►

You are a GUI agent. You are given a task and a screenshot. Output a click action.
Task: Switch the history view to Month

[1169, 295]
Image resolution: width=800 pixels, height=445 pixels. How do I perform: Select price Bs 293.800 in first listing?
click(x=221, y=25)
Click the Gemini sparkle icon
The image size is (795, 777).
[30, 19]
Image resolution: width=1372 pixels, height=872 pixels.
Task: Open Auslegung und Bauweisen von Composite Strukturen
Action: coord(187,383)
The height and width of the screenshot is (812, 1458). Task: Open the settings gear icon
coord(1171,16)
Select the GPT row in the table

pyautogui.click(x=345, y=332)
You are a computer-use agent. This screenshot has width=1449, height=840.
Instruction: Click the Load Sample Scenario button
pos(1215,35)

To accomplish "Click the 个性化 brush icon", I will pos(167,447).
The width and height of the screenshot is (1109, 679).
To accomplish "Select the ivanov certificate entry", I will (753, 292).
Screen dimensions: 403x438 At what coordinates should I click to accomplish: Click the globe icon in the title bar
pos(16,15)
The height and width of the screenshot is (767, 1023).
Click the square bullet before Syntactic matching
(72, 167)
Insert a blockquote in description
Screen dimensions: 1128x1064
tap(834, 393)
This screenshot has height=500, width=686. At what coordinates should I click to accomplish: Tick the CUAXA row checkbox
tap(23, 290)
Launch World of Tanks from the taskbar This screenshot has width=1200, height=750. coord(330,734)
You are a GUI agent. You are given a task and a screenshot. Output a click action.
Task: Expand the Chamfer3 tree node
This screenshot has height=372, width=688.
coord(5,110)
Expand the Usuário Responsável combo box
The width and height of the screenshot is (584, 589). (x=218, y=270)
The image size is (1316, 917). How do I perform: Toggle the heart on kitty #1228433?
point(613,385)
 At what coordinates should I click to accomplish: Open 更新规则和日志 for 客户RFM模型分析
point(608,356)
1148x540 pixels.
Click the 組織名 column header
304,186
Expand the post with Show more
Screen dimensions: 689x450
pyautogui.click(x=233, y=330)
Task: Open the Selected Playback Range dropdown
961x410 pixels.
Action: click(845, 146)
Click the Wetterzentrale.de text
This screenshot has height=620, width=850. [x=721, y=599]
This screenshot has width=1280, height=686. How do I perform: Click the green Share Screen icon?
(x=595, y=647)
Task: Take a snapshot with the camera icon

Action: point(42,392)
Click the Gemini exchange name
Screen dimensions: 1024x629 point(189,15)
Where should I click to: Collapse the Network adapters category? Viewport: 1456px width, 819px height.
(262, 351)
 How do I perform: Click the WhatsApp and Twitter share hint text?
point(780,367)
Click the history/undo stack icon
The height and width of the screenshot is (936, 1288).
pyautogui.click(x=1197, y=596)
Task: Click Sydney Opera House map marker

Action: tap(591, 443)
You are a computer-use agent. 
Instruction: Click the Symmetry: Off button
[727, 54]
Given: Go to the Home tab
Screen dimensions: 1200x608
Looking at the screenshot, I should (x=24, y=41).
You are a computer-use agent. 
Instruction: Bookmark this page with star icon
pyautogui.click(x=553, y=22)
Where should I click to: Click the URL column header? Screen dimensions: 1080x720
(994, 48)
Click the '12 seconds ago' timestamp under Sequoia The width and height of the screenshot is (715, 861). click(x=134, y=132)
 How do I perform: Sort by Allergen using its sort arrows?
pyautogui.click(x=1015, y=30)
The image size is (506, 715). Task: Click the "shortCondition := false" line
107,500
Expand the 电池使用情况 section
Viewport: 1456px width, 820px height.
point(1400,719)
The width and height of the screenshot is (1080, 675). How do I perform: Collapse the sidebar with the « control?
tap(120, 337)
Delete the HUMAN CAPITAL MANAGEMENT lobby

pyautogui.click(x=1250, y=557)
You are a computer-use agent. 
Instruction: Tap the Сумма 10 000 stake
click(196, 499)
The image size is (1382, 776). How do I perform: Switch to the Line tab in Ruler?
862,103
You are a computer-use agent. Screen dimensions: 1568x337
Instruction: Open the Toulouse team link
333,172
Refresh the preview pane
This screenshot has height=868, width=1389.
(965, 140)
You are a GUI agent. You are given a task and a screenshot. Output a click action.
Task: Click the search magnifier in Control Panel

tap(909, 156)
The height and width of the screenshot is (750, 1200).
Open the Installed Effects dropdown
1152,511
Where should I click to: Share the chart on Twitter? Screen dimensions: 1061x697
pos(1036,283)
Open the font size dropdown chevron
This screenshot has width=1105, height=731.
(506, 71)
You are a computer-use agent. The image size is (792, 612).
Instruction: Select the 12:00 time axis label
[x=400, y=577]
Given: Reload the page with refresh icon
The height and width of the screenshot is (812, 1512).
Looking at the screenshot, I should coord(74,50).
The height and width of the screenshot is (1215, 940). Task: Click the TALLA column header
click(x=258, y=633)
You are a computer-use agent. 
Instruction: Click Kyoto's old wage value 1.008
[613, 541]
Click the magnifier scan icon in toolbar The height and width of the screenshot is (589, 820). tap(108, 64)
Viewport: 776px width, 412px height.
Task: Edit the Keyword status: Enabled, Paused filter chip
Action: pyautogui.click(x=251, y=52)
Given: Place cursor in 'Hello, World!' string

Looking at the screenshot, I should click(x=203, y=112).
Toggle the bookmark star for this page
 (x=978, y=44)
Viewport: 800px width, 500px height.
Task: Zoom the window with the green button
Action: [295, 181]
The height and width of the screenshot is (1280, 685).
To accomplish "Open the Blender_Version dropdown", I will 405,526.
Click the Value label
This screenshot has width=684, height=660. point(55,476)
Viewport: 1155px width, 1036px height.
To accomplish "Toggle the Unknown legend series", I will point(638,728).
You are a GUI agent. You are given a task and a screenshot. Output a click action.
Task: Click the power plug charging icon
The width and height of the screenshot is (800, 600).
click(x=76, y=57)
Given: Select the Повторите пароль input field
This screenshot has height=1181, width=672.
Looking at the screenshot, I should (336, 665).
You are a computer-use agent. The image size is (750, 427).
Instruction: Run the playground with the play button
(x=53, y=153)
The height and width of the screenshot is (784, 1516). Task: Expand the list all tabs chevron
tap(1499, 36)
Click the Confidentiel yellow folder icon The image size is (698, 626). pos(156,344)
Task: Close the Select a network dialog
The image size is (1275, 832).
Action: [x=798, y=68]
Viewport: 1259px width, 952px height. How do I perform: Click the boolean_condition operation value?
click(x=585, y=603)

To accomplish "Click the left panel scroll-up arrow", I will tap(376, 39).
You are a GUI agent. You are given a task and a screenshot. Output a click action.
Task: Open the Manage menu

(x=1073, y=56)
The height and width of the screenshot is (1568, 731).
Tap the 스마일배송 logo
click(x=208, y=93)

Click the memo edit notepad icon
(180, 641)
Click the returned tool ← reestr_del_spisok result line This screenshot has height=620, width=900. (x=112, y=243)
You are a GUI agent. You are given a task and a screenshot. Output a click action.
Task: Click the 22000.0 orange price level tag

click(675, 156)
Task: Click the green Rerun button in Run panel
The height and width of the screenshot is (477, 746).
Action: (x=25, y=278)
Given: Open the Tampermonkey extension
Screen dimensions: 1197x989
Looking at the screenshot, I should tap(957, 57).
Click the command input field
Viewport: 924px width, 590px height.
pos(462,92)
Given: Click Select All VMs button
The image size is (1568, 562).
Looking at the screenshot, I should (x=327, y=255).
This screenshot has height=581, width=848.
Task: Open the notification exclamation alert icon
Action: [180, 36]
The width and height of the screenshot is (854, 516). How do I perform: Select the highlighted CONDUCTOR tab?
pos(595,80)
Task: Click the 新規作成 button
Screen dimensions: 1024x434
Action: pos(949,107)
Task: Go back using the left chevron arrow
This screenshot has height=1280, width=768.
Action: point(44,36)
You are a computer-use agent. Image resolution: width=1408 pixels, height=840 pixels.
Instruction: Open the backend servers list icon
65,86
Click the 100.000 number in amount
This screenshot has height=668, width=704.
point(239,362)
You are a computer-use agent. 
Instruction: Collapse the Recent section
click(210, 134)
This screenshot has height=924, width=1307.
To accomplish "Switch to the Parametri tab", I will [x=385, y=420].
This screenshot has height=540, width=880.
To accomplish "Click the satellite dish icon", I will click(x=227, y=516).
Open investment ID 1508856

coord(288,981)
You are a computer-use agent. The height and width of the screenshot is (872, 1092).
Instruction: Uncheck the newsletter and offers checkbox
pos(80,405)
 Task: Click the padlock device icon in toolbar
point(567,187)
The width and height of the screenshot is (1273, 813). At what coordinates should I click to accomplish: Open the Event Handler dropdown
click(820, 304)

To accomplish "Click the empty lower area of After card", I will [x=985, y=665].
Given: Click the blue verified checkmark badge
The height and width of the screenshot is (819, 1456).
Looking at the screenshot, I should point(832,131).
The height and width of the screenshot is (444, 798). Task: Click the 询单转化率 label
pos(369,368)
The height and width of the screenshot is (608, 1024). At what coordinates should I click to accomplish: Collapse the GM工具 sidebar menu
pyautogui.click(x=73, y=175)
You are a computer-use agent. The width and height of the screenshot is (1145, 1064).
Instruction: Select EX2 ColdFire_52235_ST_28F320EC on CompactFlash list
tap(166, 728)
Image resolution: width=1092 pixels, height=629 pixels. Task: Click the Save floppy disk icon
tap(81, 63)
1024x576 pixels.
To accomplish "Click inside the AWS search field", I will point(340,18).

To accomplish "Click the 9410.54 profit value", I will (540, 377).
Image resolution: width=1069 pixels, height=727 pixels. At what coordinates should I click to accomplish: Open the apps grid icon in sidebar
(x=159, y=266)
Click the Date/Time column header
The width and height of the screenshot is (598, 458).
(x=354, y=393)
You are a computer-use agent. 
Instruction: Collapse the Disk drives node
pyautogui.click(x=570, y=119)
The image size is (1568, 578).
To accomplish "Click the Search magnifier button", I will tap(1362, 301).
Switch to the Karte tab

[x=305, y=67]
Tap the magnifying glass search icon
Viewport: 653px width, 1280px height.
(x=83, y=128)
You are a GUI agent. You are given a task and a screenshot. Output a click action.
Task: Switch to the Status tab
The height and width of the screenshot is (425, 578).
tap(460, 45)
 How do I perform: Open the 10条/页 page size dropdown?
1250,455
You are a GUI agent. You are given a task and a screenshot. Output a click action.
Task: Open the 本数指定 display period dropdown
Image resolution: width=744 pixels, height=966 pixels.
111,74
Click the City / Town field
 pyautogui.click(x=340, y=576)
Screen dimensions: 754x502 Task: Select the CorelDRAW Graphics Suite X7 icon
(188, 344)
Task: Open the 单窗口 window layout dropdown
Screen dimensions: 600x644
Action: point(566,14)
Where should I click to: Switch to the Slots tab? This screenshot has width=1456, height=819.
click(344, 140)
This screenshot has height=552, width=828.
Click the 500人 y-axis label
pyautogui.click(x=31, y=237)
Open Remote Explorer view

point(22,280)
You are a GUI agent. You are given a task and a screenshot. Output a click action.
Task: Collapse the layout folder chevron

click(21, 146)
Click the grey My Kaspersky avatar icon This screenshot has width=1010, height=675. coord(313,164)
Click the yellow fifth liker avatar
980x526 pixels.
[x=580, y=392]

◄

Copy out the records verbatim, starting with the line containing "This screenshot has height=924, width=1307." and ending with the line containing "Looking at the screenshot, I should point(832,131).".

This screenshot has height=924, width=1307.
To accomplish "Switch to the Parametri tab", I will [x=385, y=420].
This screenshot has height=540, width=880.
To accomplish "Click the satellite dish icon", I will click(x=227, y=516).
Open investment ID 1508856

coord(288,981)
You are a computer-use agent. The height and width of the screenshot is (872, 1092).
Instruction: Uncheck the newsletter and offers checkbox
pos(80,405)
 Task: Click the padlock device icon in toolbar
point(567,187)
The width and height of the screenshot is (1273, 813). At what coordinates should I click to accomplish: Open the Event Handler dropdown
click(820, 304)

To accomplish "Click the empty lower area of After card", I will [x=985, y=665].
Given: Click the blue verified checkmark badge
The height and width of the screenshot is (819, 1456).
Looking at the screenshot, I should point(832,131).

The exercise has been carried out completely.